From what you explain in your post, I would recommend using a random coefficients model with R (a growth model, specifically). Paul Bliese wrote a great R package and wrote a wonderful article walking through each step of running the model. Best of all, R is completely free to use (though not super user-friendly).
A random coefficients growth model would be a good choice for you because it would allow you to use all the data that you have and not exclude participants with listwise deletion.
Here is a link to Dr. Bliese's article:
Paul Bliese Growth Modeling Article
Hi,
I'd be really grateful for any advice on how to proceed with this!
I've got subjects from 5 different groups, created by different combinations of two factors: location and day-length. Each subject completed a questionnaire at each of 3 time-points, to produce scores for 16 psychological measures, so they each should have 48 scores altogether. Most (but not all) of the 48 scores show an approximately normal distribution (Kolmogorov-Smirnov) in the sample. Quite a few of the 16 measures at 3 time-points violate Mauchly's test of sphericity.

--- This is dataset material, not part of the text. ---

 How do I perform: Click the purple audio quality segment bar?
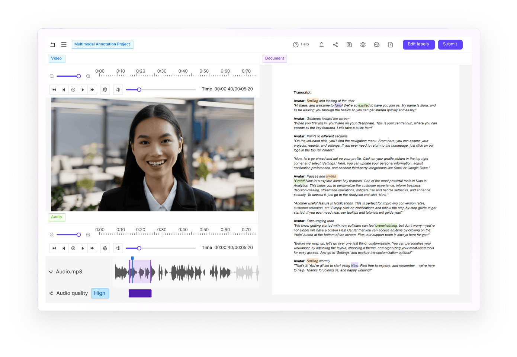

I'm interested primarily in whether the subjects' scores on each of the 16 measures change over time, and whether the change is influenced by the grouping factors of location or day-length, or by their age or gender.
I had planned to do a repeated measures general linear model, with location, day-length, and gender as factors and age as a covariate. I have quite a lot of missing data points though, where subjects missed a question or weren't present for one of the time-points, and SPSS deletes their data on a listwise basis. My total sample size is 77 and with listwise deletion of missing values it's cut down to about 20! So I was then looking at doing a mixed model to cope with the missing data, with (I think) location, day-length, and time as fixed effects, and gender and age as random effects. But I'm not 100% confident this is appropriate.
So yeah, any advice would be gratefully received!